++++ Stored data

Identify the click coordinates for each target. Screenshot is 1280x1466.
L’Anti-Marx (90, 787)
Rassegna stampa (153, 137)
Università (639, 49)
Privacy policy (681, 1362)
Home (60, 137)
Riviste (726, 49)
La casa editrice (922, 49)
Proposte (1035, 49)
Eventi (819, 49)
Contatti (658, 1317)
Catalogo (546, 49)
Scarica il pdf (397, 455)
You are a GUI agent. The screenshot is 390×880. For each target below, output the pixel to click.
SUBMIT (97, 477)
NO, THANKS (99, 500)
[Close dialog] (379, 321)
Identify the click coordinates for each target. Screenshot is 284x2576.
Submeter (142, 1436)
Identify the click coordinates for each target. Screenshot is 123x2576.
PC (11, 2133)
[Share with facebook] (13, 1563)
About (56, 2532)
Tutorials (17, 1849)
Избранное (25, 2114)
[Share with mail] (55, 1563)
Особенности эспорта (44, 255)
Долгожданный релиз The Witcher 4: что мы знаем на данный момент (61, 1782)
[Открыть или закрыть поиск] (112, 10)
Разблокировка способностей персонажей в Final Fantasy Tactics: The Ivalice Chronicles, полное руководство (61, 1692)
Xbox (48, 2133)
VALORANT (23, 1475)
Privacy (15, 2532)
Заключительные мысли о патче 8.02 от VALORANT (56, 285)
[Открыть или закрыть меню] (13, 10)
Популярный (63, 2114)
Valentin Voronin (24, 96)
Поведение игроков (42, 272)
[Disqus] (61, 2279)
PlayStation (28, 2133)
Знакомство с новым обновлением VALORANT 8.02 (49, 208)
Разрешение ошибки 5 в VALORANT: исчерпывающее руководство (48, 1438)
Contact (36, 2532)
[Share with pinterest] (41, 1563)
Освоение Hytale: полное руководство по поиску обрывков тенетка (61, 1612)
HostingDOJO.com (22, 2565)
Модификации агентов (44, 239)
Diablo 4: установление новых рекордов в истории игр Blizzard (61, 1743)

++++++++

● **Exercise description**: In the listing above, locate the line containing "Популярный (63, 2114)" and the line containing "[Share with pinterest] (41, 1563)". Transcribe those two lines and everything between them, exactly as written.

● **Response to the exercise**:
Популярный (63, 2114)
Valentin Voronin (24, 96)
Поведение игроков (42, 272)
[Disqus] (61, 2279)
PlayStation (28, 2133)
Знакомство с новым обновлением VALORANT 8.02 (49, 208)
Разрешение ошибки 5 в VALORANT: исчерпывающее руководство (48, 1438)
Contact (36, 2532)
[Share with pinterest] (41, 1563)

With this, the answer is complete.